[Freedombox-discuss] On small programs

Sandy Harris sandyinchina at gmail.com
Thu Apr 21 07:50:44 UTC 2011


On Wed, Apr 20, 2011 at 4:00 PM, Alex Stapleton <alexs at prol.etari.at> wrote:

> The main reason for smaller libraries is to save RAM. I think that even today a
> few hundred MB of SLC Flash and DRAM would not make the cost targets
> impossible and by the time a FB makes it to market...

Depends a bit who our target market is. I live in China where $500 a month
would be a fine salary offer for a new university graduate. Will they be willing
to spend a week's salary on a plug computer for this?

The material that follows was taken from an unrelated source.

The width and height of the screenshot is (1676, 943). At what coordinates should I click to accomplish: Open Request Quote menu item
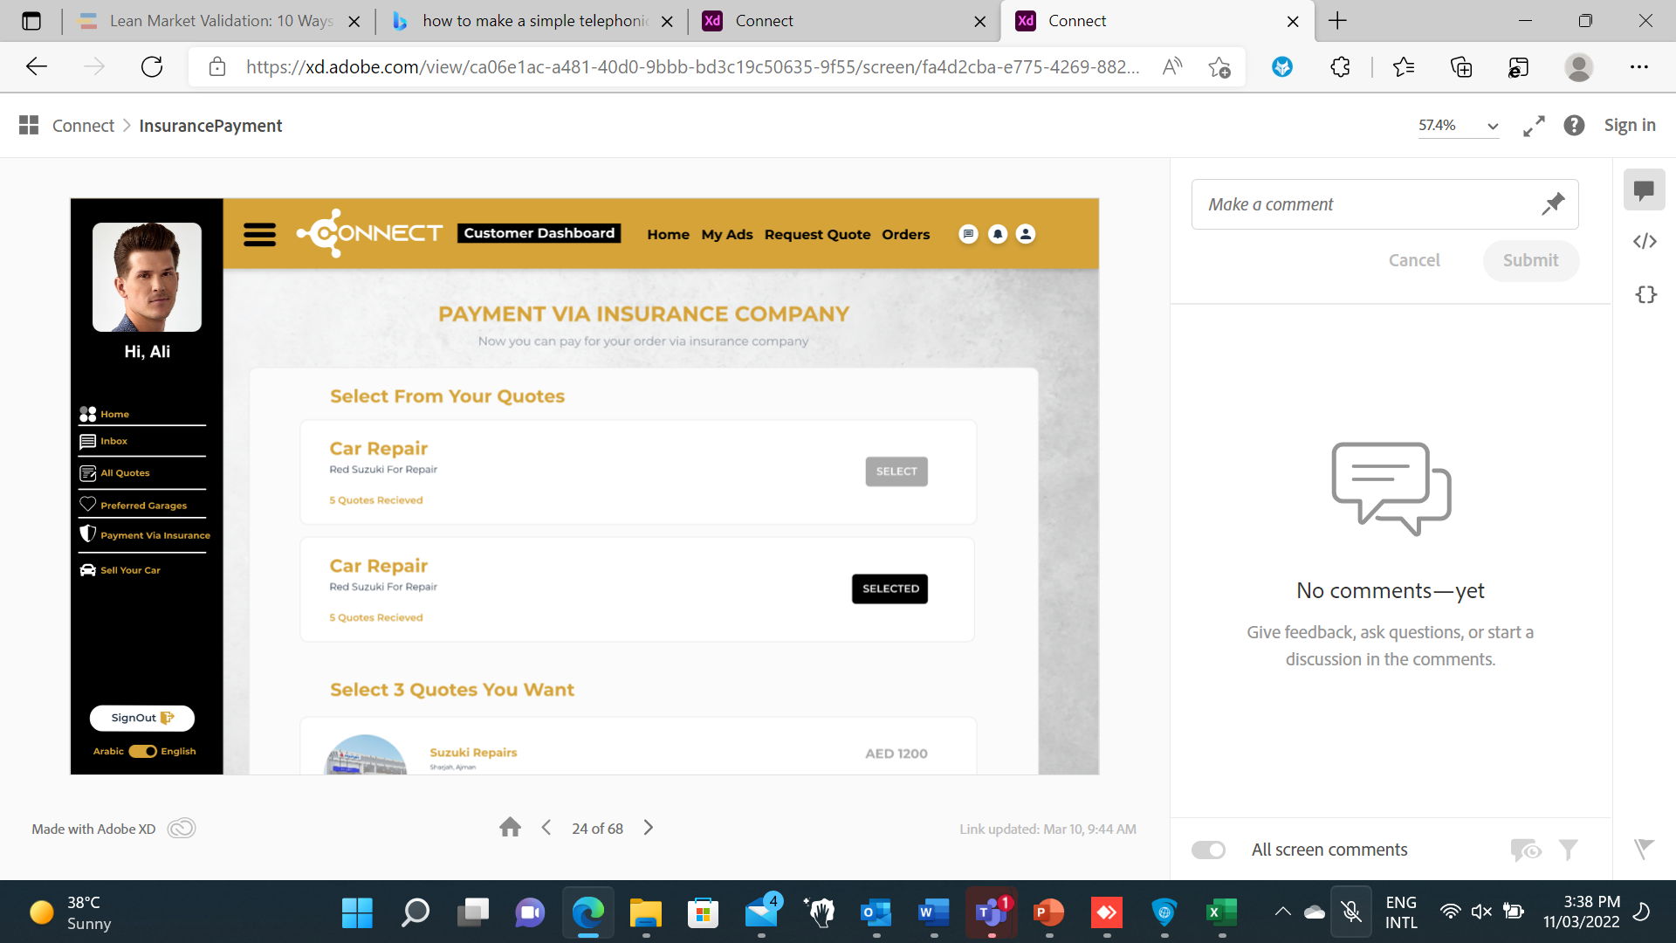point(817,234)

There are lots of people here who make far less, and there are other countries
with even lower numbers. Arguably, some of them are politically the ones most
in need of Freedom Boxes.

> E.g. I am currently working with an industrial ARM9 SCADA system with
> 64MB of RAM and 128MB of Flash and no swap. ...

> I dont really think that the memory pressure will be high enough to
> make the use of embedded libraries a requirement unless you really
> want to fit everything on a cheap MIPS WiFi AP.

Nor do I, but the question still seemed worth asking.

On the one hand, a couple of decades ago a Sun III was a high-end
server that people ran whole companies on. Top-of-the-line had 32
megs of RAM and a 25 MHz CPU. It is not clear to me that a
Freedom Box actually needs much more than that, except of
course that if you want to share media files, that requires space.

On the other hand, today's plug computer is an order of magnitude
or more better in all areas, so why not design for that?

Even then, though we may have to trim some. du -h on my desktop
Ubunutu box says /bin is 6.7 megs and /usr 4.9 gigs.